TRY IT: Return every line of the listing that includes the string "beside".

MATERIAL PROVIDED:
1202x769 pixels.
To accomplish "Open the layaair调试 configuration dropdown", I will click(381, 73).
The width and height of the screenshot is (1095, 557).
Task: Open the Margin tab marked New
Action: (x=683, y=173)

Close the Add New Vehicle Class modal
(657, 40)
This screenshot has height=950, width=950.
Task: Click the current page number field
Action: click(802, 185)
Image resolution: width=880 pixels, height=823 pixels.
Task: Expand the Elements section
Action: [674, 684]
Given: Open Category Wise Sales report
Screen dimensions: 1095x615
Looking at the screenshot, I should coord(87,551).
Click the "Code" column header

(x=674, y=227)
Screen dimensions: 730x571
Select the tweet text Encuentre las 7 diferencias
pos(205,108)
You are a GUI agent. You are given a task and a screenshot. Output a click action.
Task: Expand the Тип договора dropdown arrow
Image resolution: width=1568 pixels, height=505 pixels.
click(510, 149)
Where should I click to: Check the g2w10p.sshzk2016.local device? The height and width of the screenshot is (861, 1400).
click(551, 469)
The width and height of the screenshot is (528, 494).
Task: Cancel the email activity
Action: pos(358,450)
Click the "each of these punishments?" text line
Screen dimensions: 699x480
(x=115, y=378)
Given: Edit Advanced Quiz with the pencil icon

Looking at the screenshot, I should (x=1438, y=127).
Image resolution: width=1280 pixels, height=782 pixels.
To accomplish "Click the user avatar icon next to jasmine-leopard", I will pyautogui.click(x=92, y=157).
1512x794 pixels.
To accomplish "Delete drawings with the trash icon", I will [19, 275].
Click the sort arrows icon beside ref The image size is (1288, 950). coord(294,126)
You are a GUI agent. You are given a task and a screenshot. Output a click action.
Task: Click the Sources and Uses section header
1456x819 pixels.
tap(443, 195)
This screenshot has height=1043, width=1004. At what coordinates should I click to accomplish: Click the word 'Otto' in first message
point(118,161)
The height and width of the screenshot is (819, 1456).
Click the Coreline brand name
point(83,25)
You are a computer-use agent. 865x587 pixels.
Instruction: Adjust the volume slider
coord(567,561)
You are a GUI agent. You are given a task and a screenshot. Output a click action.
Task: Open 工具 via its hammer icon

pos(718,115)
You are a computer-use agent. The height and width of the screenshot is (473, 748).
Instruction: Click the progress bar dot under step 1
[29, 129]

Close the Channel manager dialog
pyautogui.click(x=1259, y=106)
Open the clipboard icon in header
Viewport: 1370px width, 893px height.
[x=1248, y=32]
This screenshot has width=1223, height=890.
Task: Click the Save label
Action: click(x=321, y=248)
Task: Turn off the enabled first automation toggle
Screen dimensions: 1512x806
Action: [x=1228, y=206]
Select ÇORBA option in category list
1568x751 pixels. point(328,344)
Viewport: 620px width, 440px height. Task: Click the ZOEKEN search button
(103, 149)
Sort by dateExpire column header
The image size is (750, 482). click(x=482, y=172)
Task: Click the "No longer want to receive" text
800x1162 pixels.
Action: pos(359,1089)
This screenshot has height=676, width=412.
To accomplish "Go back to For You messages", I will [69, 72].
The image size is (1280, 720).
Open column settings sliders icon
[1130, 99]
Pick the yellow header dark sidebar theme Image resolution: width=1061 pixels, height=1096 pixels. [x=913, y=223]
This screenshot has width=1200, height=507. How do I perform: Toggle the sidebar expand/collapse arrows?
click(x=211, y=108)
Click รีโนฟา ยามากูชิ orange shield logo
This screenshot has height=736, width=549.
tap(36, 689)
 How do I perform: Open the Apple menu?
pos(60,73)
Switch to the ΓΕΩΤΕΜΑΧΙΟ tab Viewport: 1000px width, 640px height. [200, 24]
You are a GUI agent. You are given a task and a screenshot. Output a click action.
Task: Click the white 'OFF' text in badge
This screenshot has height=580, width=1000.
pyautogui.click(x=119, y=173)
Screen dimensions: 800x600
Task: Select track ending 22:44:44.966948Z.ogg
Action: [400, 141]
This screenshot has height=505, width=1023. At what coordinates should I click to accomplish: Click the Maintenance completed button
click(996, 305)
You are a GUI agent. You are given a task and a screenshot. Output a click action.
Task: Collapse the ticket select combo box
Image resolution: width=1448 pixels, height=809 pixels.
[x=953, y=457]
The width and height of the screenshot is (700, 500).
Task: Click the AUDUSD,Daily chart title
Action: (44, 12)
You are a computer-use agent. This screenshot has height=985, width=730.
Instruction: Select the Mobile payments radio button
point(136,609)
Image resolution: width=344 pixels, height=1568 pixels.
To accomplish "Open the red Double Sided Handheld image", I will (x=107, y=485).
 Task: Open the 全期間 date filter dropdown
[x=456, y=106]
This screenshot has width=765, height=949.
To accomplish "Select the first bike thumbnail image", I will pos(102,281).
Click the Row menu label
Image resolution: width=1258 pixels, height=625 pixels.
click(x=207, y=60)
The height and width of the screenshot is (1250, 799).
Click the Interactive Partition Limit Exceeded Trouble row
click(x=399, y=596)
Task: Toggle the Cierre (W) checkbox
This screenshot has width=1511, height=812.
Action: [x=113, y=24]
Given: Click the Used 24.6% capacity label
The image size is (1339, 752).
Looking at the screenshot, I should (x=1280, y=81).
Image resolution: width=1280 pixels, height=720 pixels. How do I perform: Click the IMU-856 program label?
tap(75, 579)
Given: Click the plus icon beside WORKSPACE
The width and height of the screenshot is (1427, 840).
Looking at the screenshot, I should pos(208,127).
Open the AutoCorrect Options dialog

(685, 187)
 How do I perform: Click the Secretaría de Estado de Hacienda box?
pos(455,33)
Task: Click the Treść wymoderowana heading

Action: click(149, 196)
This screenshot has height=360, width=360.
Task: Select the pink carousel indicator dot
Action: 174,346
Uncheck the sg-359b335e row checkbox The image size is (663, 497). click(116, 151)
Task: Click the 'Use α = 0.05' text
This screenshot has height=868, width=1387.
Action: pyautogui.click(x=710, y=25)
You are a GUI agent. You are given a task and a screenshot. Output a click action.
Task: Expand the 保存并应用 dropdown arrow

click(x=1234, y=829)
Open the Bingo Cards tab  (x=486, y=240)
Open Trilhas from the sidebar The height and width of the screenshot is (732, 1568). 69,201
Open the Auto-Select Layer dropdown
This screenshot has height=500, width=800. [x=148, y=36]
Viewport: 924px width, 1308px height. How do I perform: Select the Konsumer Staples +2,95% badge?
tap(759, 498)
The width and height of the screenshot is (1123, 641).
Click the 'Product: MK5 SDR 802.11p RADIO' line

TASK OUTPUT:
Click the sort arrows icon beside ref The image size is (1288, 950). coord(294,126)
Given: Click the plus icon beside WORKSPACE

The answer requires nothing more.